CONSIGNE:
Selon le texte sur l'université de Buea, en quelle année Cho Ayaba et Ebenezer Akwanga ont-ils lancé leur syndicat étudiant ?

A la création d'un syndicat étudiant en 1995 à l'université de Buea,
capitale de la région du Sud-
Ouest, personne n'aurait pu croire que ses
fondateurs deviendraient des leaders de la lutte armée dans les régions
anglophones du Cameroun.
Cho Ayaba et Ebenezer Akwanga, qui sont aujourd’hui chefs
de groupes armés dans l’ouest camerounais, avaient lancé à l’époque à
l’université de Buea (UB) un syndicat prônant l’ »argument de la force »
pour revendiquer l’indépendance anglophone vis-à-vis de Yaoundé.
Après son interdiction, d’autres leaders du mouvement séparatiste armé, qui combattent contre l’armée camerounaise déployée en force dans les régions du Sud-Ouest et du Nord-Ouest,
sont depuis passés par la fac de Buea : Mark Bareta, devenu
propagandiste pro-séparatiste sur les réseaux sociaux, Tanku Ivo Tapang,
ancien journaliste exilé aux Etats-Unis.
« A l’université de Buea, on réfléchit. On peut penser à notre
histoire, et quand on la regarde, on voit que ça ne va pas, qu’il y a
des problèmes » au Cameroun anglophone, explique anonymement un étudiant
en master de recherche de la plus importante université anglophone du
pays.
Un professeur en sciences politiques, sous couvert d’anonymat,
énumère ces « problèmes » : l’omniprésence des francophones aux postes à
responsabilité, le non-respect d’un référendum d’auto-détermination en
1961, le mépris des francophones vis-à-vis des anglophones.
Depuis plusieurs mois, la crise s’est muée en conflit armé dans les
deux régions anglophones, les séparatistes s’en prenant aux symboles de
l’Etat, allant jusqu’à tuer des membres des forces de sécurité, l’armée
répondant par la force.

Données enregistrées
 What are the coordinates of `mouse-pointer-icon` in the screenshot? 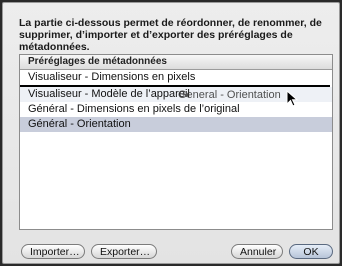 It's located at (292, 98).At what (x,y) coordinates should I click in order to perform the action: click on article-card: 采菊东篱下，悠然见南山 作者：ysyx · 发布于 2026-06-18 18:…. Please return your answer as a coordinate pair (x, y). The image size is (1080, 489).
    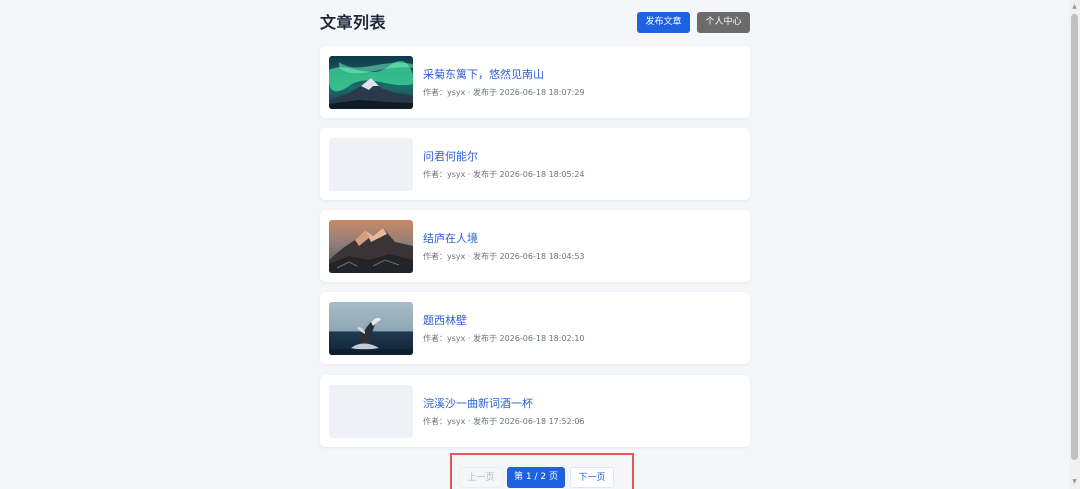
    Looking at the image, I should click on (535, 82).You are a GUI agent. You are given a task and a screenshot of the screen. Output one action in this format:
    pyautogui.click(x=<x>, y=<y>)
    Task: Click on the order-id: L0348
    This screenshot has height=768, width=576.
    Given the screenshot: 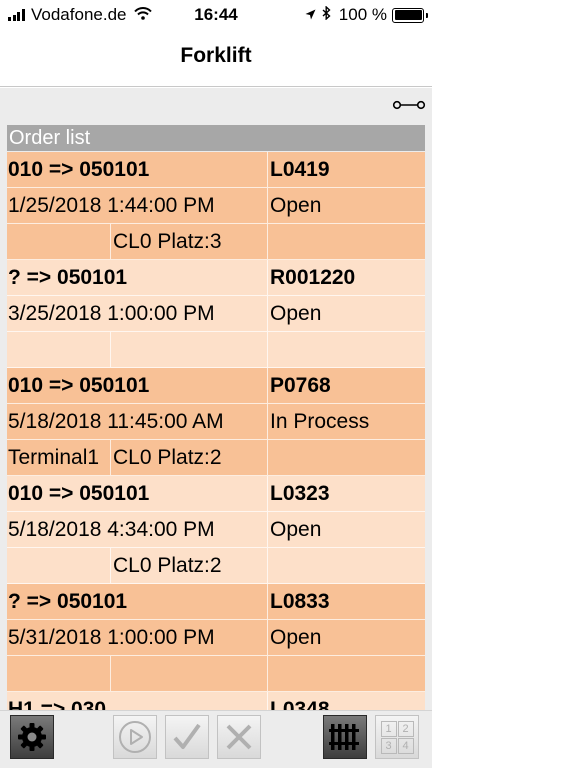 What is the action you would take?
    pyautogui.click(x=300, y=704)
     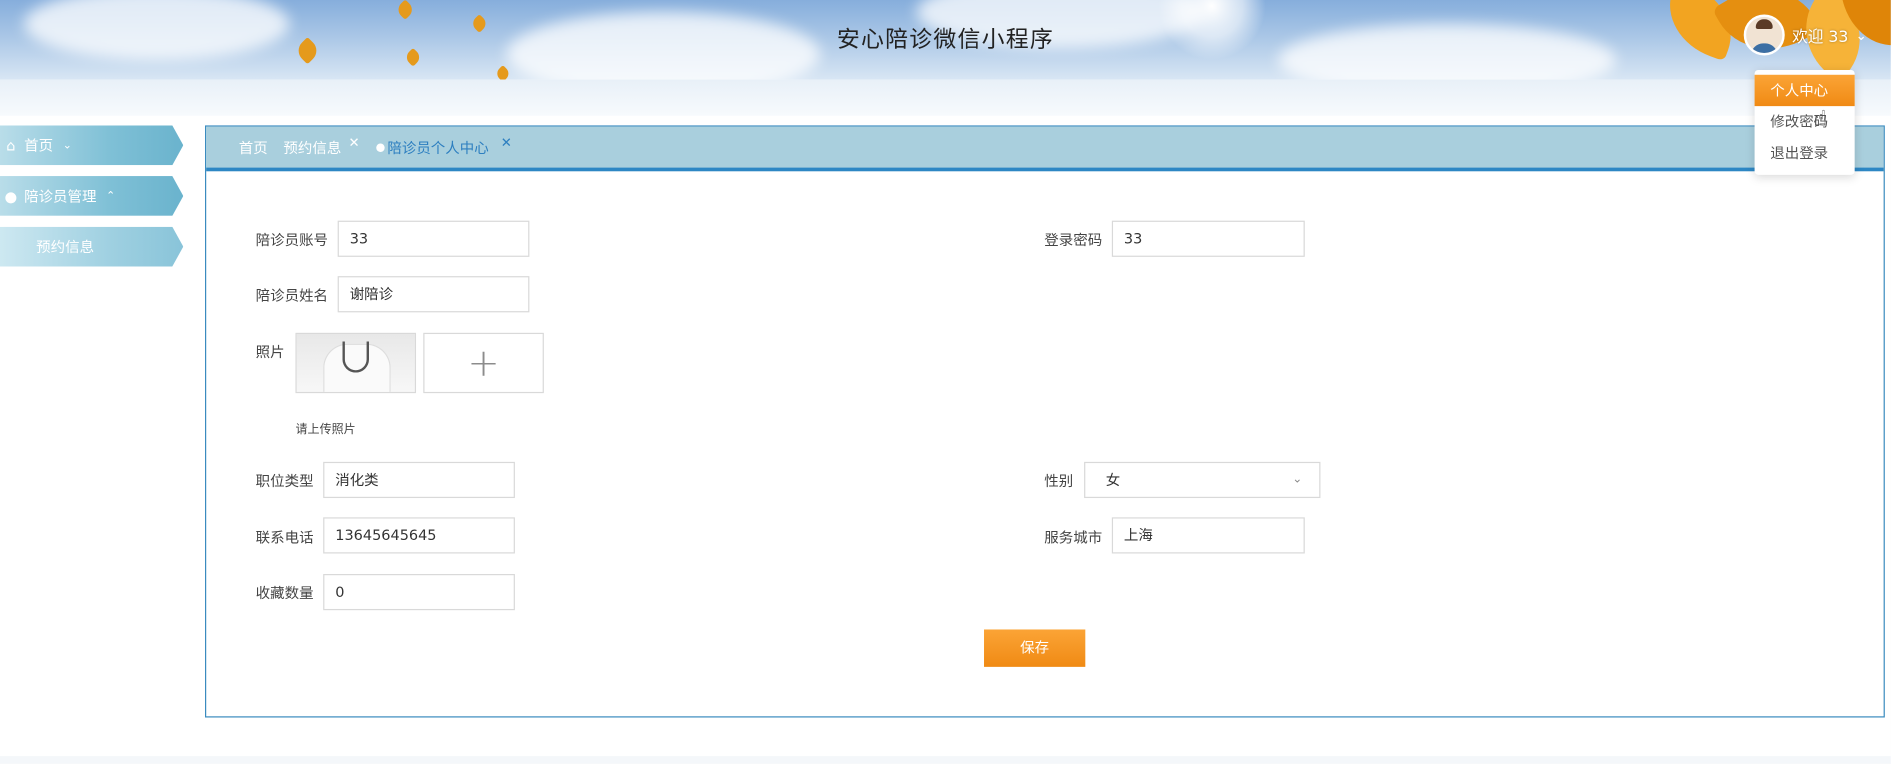 I want to click on user-dropdown-menu: 个人中心 修改密码 退出登录, so click(x=1804, y=122).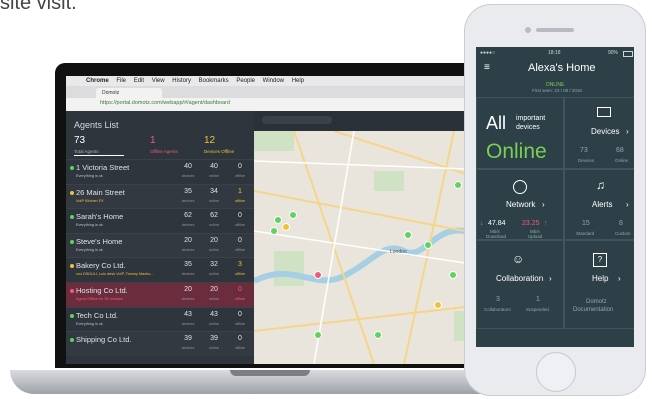 This screenshot has width=652, height=399. What do you see at coordinates (498, 310) in the screenshot?
I see `collaborators-label: Collaborators` at bounding box center [498, 310].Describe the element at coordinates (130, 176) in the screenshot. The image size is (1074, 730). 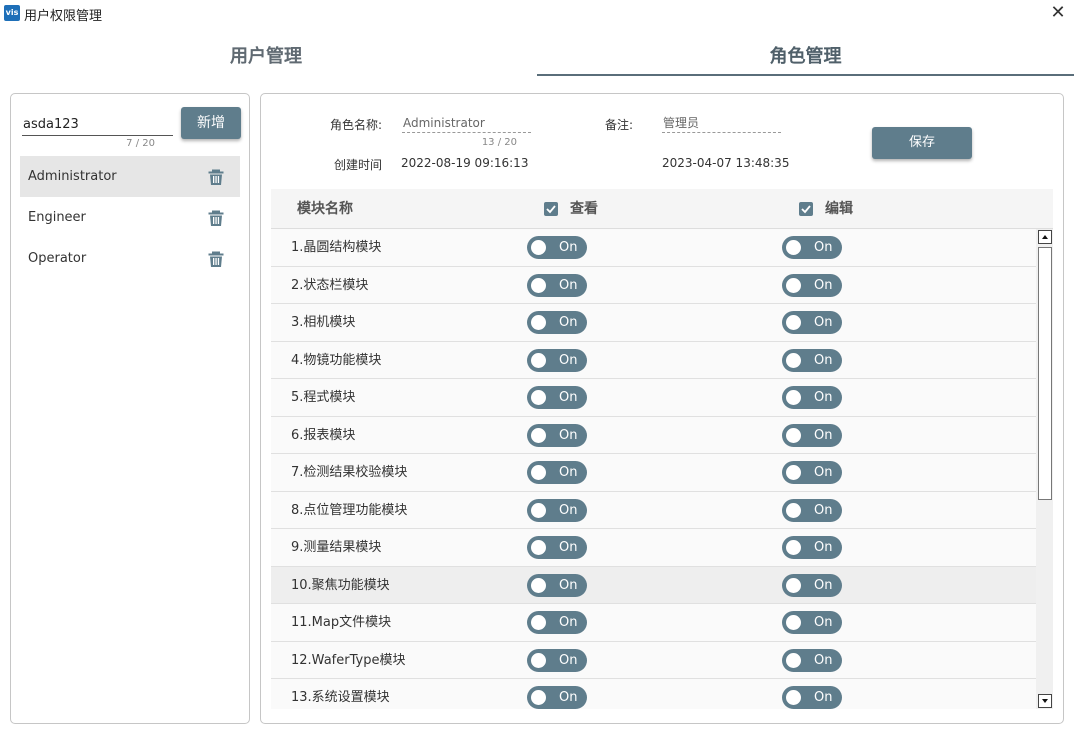
I see `role-item-administrator: Administrator` at that location.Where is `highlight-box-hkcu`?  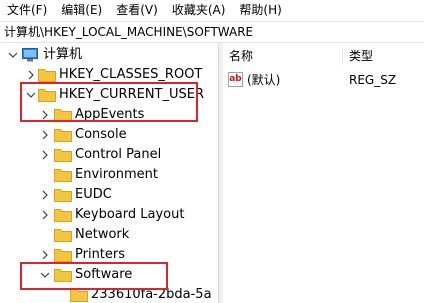
highlight-box-hkcu is located at coordinates (109, 102).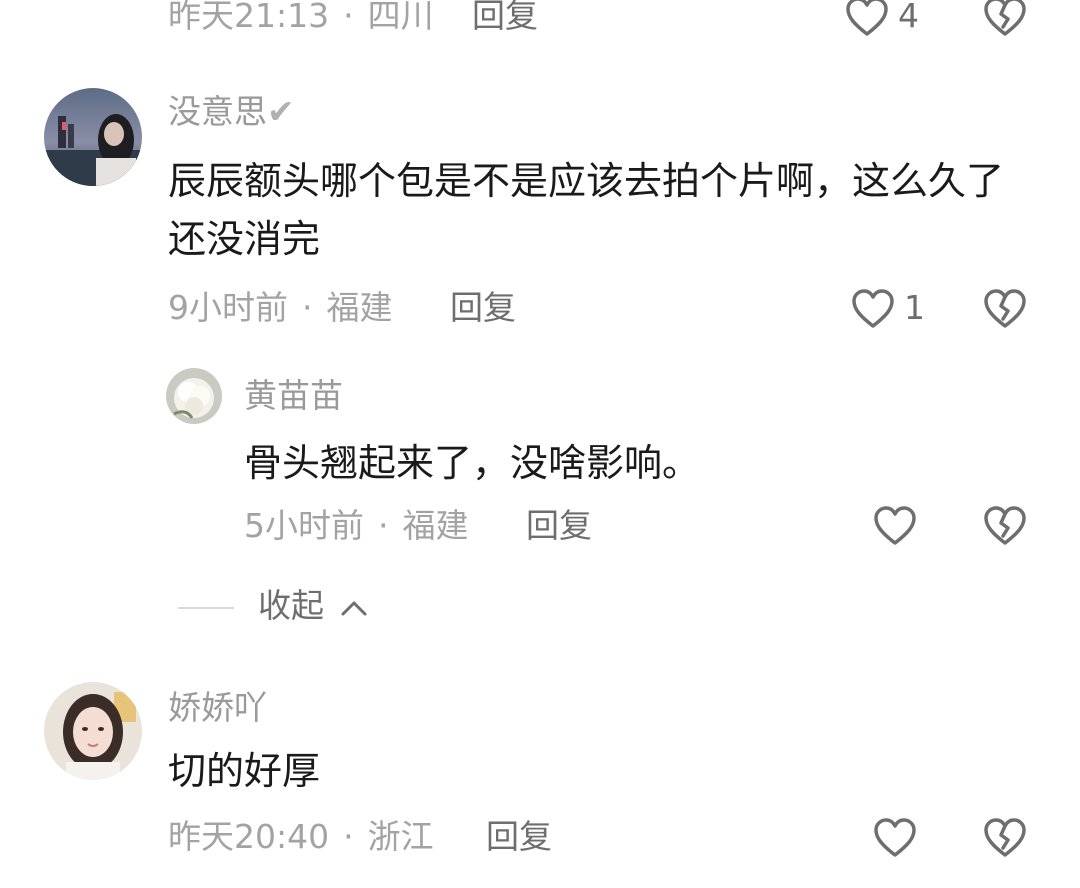  What do you see at coordinates (472, 463) in the screenshot?
I see `comment-text: 骨头翘起来了，没啥影响。` at bounding box center [472, 463].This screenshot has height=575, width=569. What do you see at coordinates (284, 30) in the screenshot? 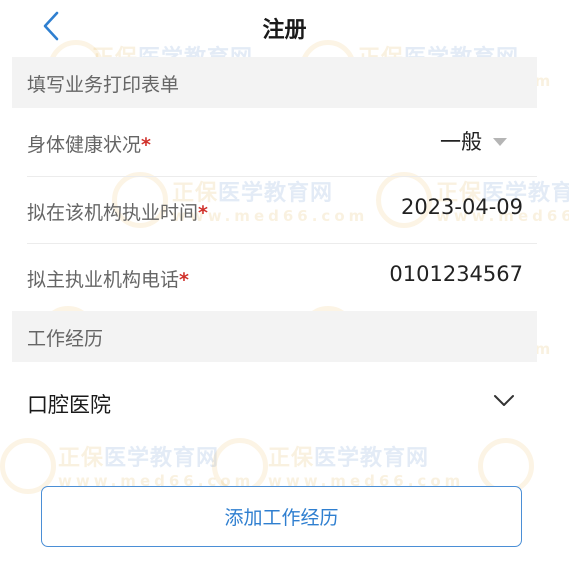
I see `page-title: 注册` at bounding box center [284, 30]. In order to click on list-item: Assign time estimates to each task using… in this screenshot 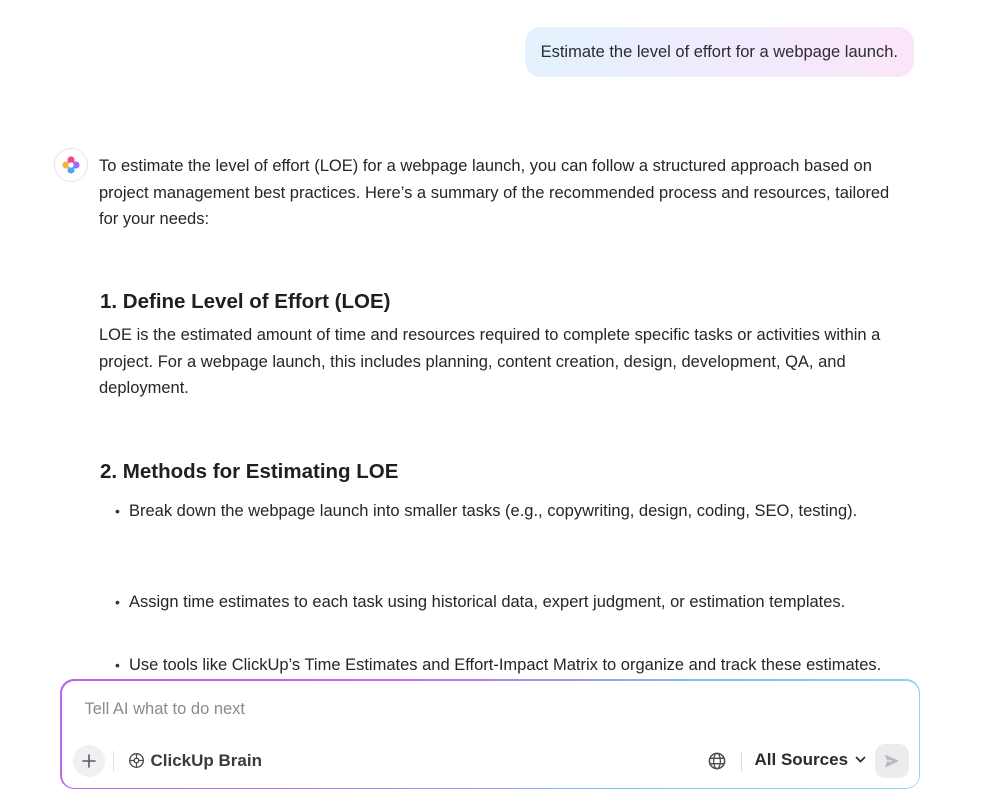, I will do `click(510, 602)`. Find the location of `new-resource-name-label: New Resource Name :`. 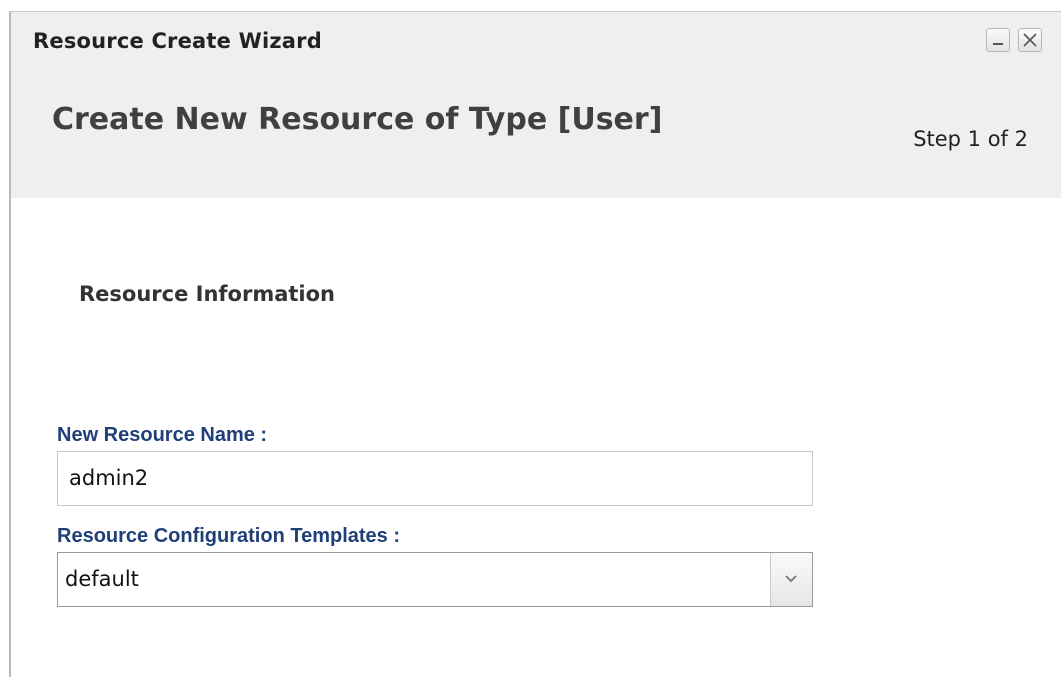

new-resource-name-label: New Resource Name : is located at coordinates (162, 435).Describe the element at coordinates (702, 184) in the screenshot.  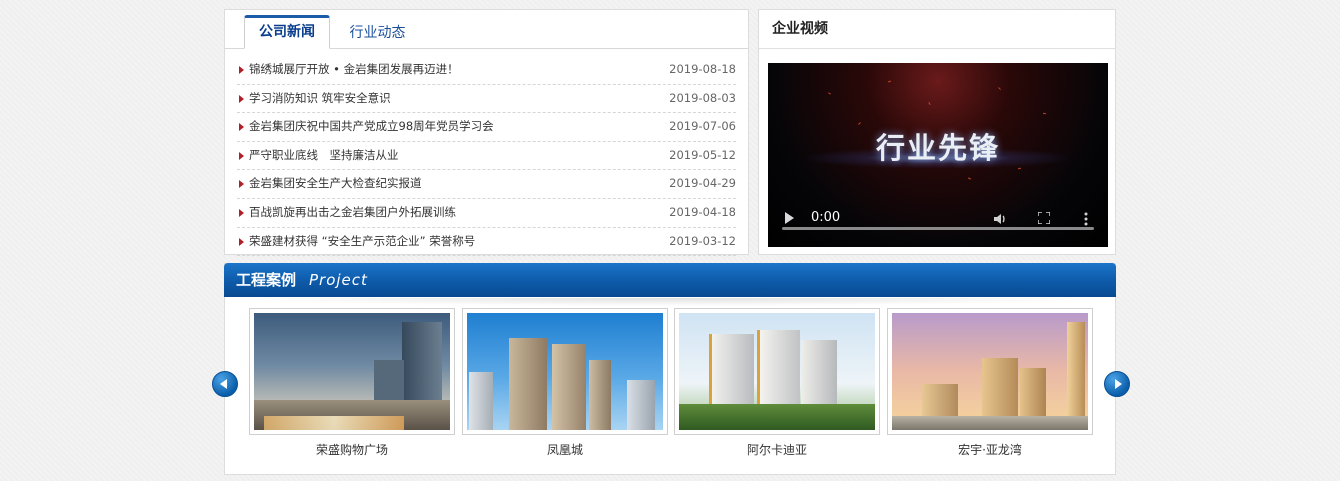
I see `news-date: 2019-04-29` at that location.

CORRIGÉ:
En 1995.